No sabía que decir o hacer ante ese mal momento, pues ella desde hace dos semanas había pasado noche tras noche en una cama que no era la de ella en la misma ciudad donde vivía su hija que hace aproximadamente catorce años no veía, solo para aplacar los fetiches de un viejo, los cuales no podía satisfacer con su deplorable esposa diez años mayor que éste.

El petricor de la lluvia no se hizo esperar sobre sus fosas nasales cuando había decidido salir de su departamento en busca de las golosinas que tanto deseaba. Las no visibles calles no daban cabida a sus ojos que no veían algo no fuese el paraguas que la protegía de la fuerte lluvia.
Aquella rubia de pijama mojada de las piernas estaba incierta de la decisión que había tomado al mandar a la mierda toda petición otorgada por las personas que le pagaban miles y miles de billetes por el simple hecho de pasar una noche con ellos.

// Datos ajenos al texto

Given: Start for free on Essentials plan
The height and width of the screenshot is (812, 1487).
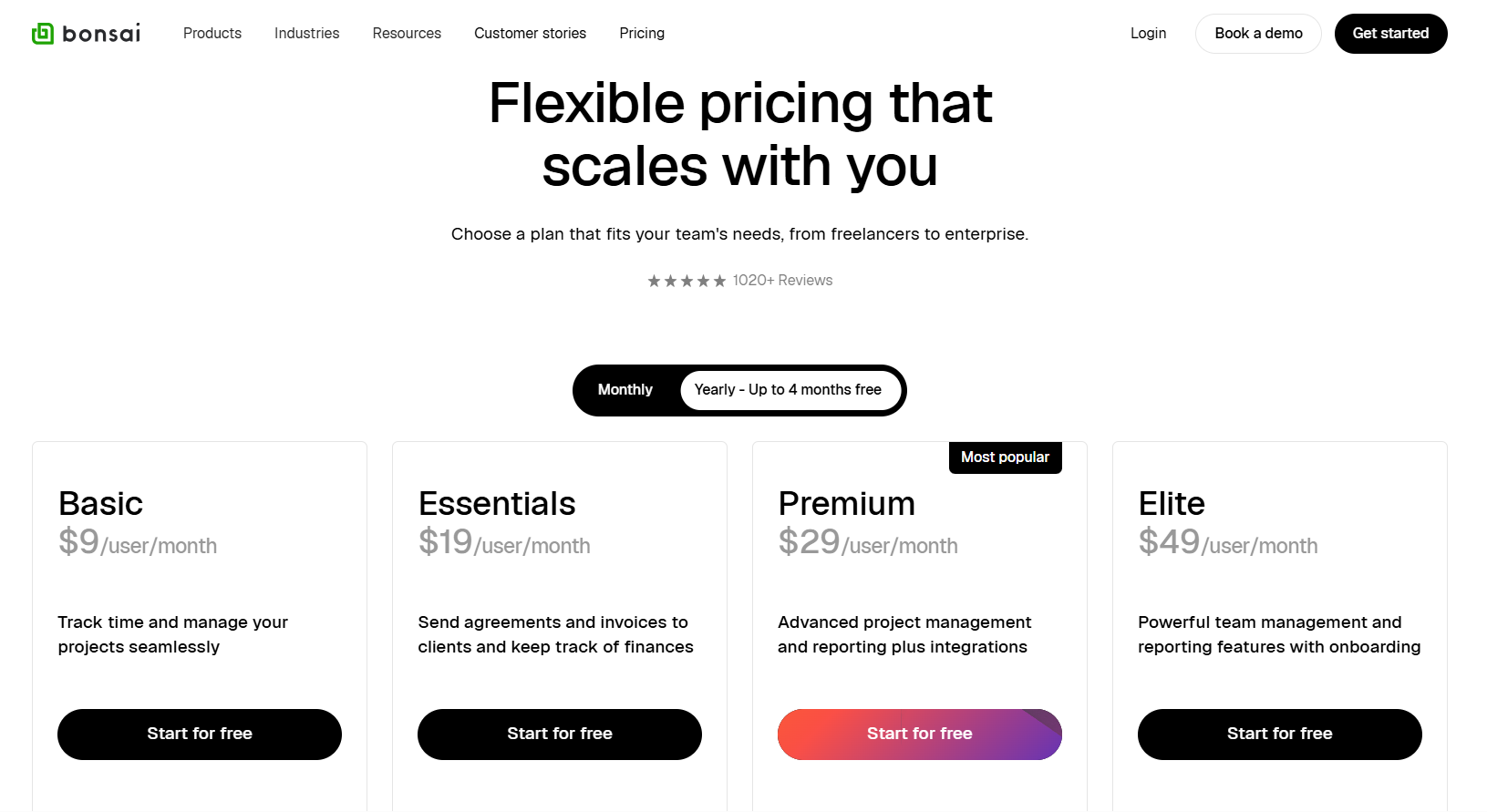Looking at the screenshot, I should [x=560, y=735].
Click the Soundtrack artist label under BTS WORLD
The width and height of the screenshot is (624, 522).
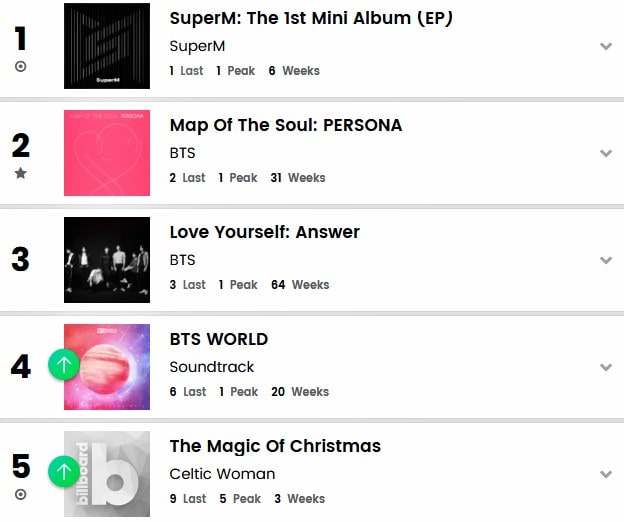click(212, 367)
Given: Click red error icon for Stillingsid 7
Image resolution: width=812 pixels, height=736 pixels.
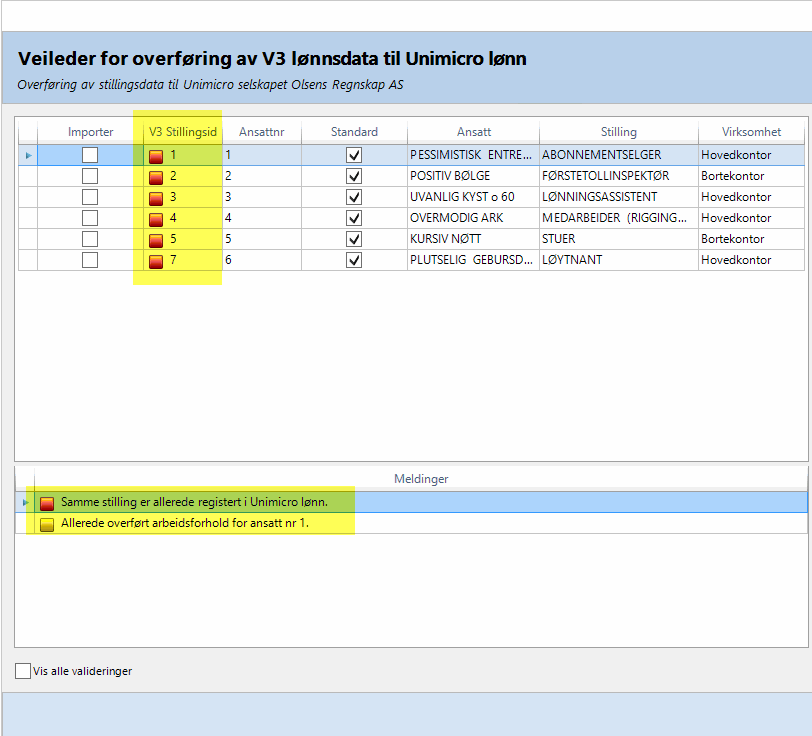Looking at the screenshot, I should pos(156,261).
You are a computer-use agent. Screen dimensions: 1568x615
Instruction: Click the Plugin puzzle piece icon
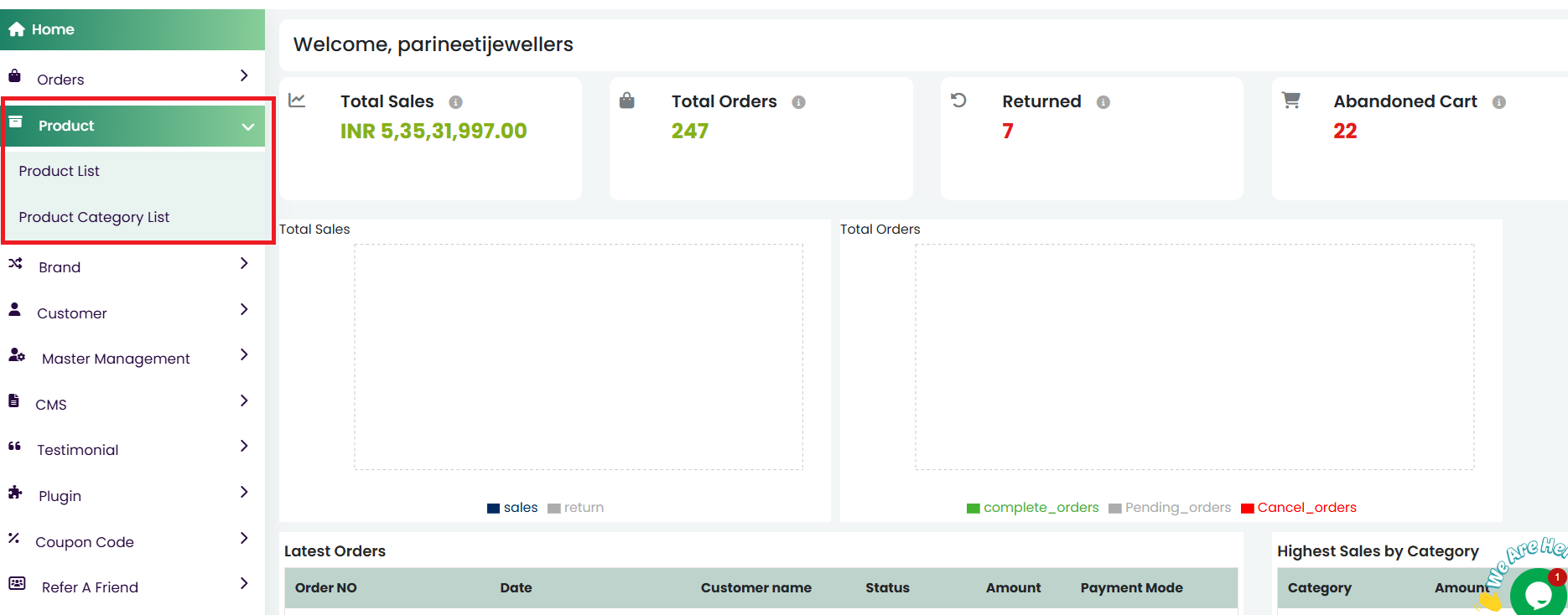[15, 493]
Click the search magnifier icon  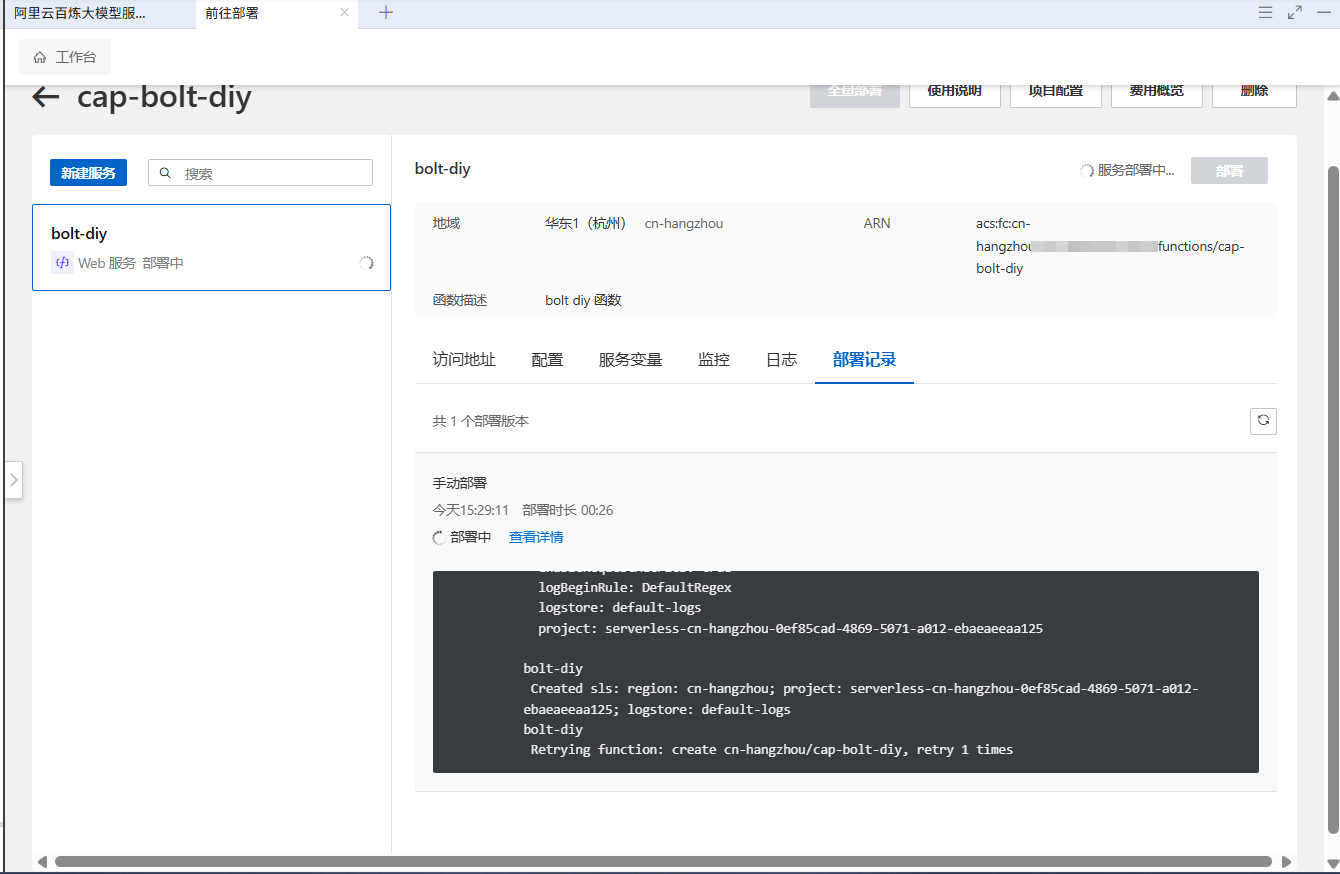pyautogui.click(x=166, y=173)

Pero ella no optaba por darle tantas vueltas al asunto; pues bien sabía que su castigo sería no tener descansos durante horas de trabajo. Cosa que mayormente sucedía.

«A la mierda todo, hoy no quiero saber nada de ellos». Escupió para sus adentros estando a la entrada de la tienda abierta las veinticuatro horas. «No quiero, esta noche no seré su muñeca de placeres de los hijos de perra que me separaron de mi hija y hermanas». La entrada estaba para ella, nada le evitaba entrar y comprar todo lo que deseaba, entonces... ¿Por qué se detenía a mirar la escena de un chico sentado en medio de la calle, mojado, con la cabeza mirando hacia el piso dando a entender que ansiaba un carro por encima de su cuerpo? Un chico pecoso, despavorido y con aparentes traumas.